Canal da Mancha. Reino Unido quer devolver barcos com migrantes a França

por Cristina Sambado - RTP
Peter Nicholls - Reuters

A ministra do Interior britânica, Priti Patel, ameaçou devolver a França os barcos que transportam migrantes no Canal da Mancha antes de chegarem ao Reino Unido. Paris, que se opõe à medida, considera que proteger vidas humanas no mar é prioridade.

Priti Patel anunciou a medida depois de uma reunião com o seu homólogo francês, Gérald Darmanin, que terminou sem acordo sobre a forma de impedir as travessias.

Fonte do Governo de Boris Johnson afirmou à BBC que a medida só será colocada em prática em “circunstâncias muito restritas”.

A mesma fonte acrescentou que os detalhes operacionais ainda não foram oficializados.Priti Patel vai ser a anfitriã do último dia de reuniões dos ministros do Interior do G7, esta quinta-feira, que tem a imigração ilegal como o tema principal.

O Governo do Reino Unido afirma que está disposto a usar todas as estratégias à sua disposição para combater o tráfico humano. Já o Home Office (entidade responsável pela migração no Reino Unido) revela que continua a avaliar e testar uma série de opções seguras e legais para arranjar forma de impedir que pequenas embarcações façam a perigosa viagem de atravessar o Canal da Mancha.

O Daily Telegraph revela que Priti Patel garantiu apoio jurídico aos navios que redirecionarem pequenas embarcações para fora das águas britânicas.

Num tweet, Patel revela que manteve conversas construtivas com o ministro do Interior francês. “Deixei claro que parar travessias é uma prioridade absoluta para o povo britânico”.


Durante uma reunião anterior no final de julho, Londres comprometeu-se a pagar à França mais de 60 milhões de euros no período 2021-2022 para financiar o fortalecimento da presença de forças de segurança francesas nas costas.

Mas, de acordo com vários meios de comunicação britânicos, Patel ameaçou no início desta semana aos deputados que não pagaria os fundos prometidos enquanto não houver progresso do lado francês.

• Instruções de trabalho: Repita sem alterações, por favor, o trecho do documento começando em "O Daily Telegraph" e terminando em "do lado francês.". Os dados abaixo não têm qualquer relação com o documento.

• Extrato de dados:
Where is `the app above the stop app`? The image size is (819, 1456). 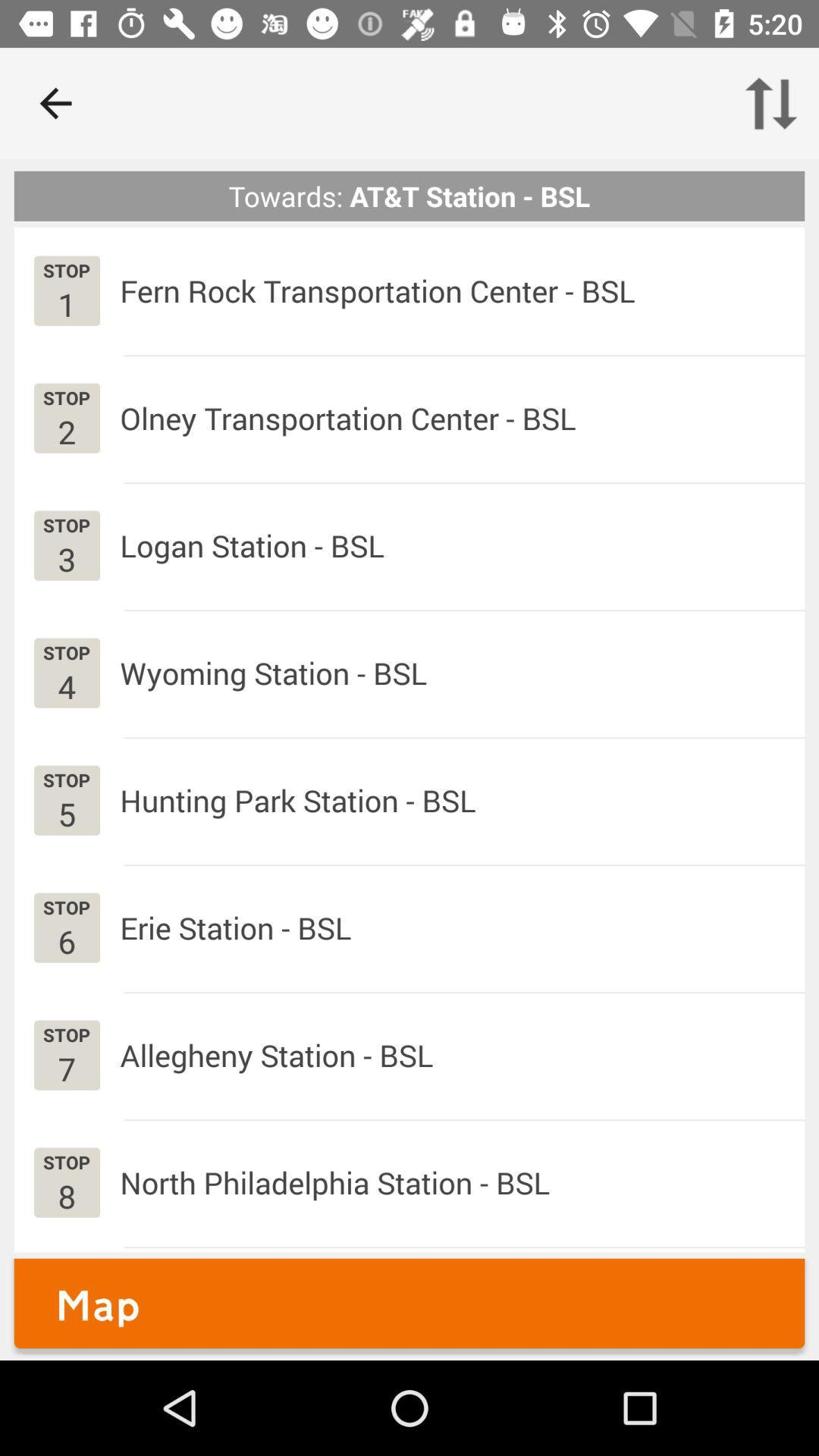
the app above the stop app is located at coordinates (66, 431).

• Resultado do exercício:
O Daily Telegraph revela que Priti Patel garantiu apoio jurídico aos navios que redirecionarem pequenas embarcações para fora das águas britânicas.

Num tweet, Patel revela que manteve conversas construtivas com o ministro do Interior francês. “Deixei claro que parar travessias é uma prioridade absoluta para o povo britânico”.


Durante uma reunião anterior no final de julho, Londres comprometeu-se a pagar à França mais de 60 milhões de euros no período 2021-2022 para financiar o fortalecimento da presença de forças de segurança francesas nas costas.

Mas, de acordo com vários meios de comunicação britânicos, Patel ameaçou no início desta semana aos deputados que não pagaria os fundos prometidos enquanto não houver progresso do lado francês.